Eglin requires permit for beachgoers

Beach at the foot of the Destin Bridge now requires permit

Annie Blanks | 315-4450 | @DestinLogAnnie |
Signs were installed along the beach access at the foot of the Destin bridge alerting visitors that they need to acquire a free beach permit from Eglin Air Force Base. [ANNIE BLANKS/THE LOG]

Beachgoers hoping to soak up the sun on the beach at the foot of the Destin bridge will now have to have a permit to do so, according to officials with Eglin Air Force Base.

Signs were installed at the beach in October 2016 alerting visitors that they must acquire a free beach permit from The beach, officially called the Santa Rosa Island beach, is part of the 284,000 acres of Eglin property that is open to the public, said Chris Johansen, Eglin Outdoor Recreation Program Manager.

“Along with the free beach permit, there’s a video that’s required to watch, and it just talks about the ecosystem of the beach and the dunes,” Johansen said. “It tells people to be careful not to walk on the dunes, education about sea turtles and other plants and animals down on the beach, including the beach mice, shore birds and sea oats. (The video) is under 5 minutes.”

Beach permits are required at each of the seven Eglin beach access points between the Destin bridge and Beasley Park. Eglin spokesman Mike Spaits said the decision to require permits at the beach was made to protect the environment and ensure the safety of guests at the beach.

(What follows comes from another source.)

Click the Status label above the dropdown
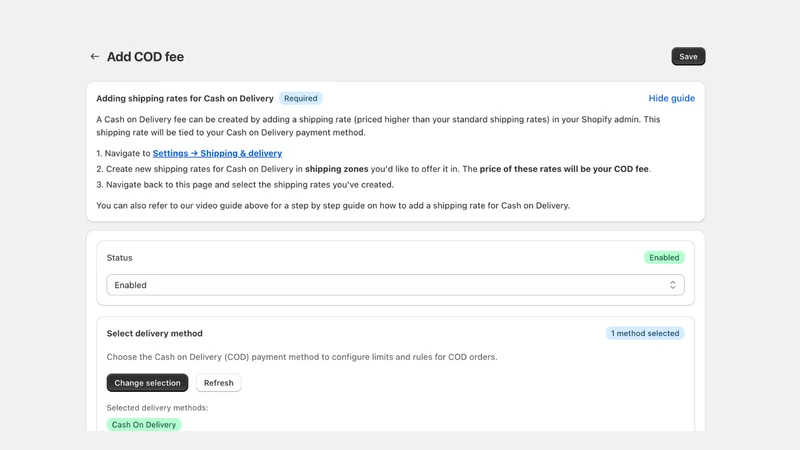 (119, 258)
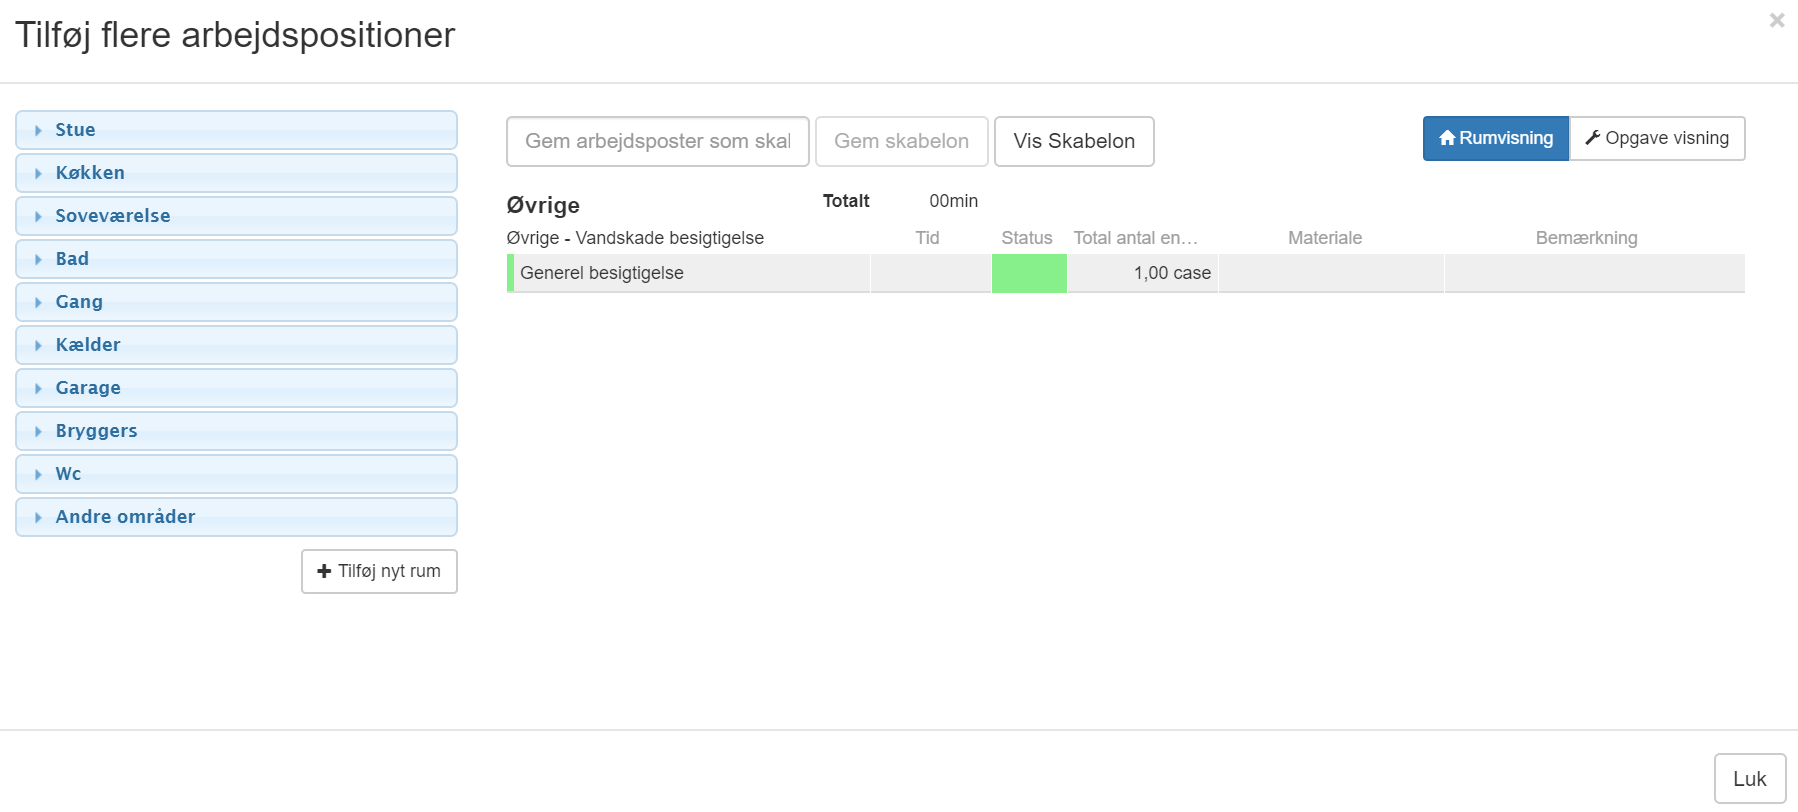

“The only area (of Eglin property) that has not charged any fees is the access points to the beaches …the folks who are using it may not know what the standards are and that it still is federal property,” Spaits said. “So we want to make sure that they understand what the safety and the environmental rules are, and that they are abiding by those rules.”

Johansen said there will be a “grace period” until October 2017 so beachgoers can get used to the rules. After October, those rules will begin to be enforced. Those who go on the beach without proper permits face a $65 fine and a six-month suspension from recreating on any Eglin property.

The permit rule also applies to boaters who pull up to the beach.

Johansen stressed that the permit requirement is for educational purposes first and foremost.

“A lot of the people at the Destin bridge beach are local, but a lot are out-of-towners, too,” he said. “The concept behind this was somebody who’s on vacation from, say (from) Ohio, may not be as aware of the importance of the ecosystem of a sand dune as somebody who lives in Destin.”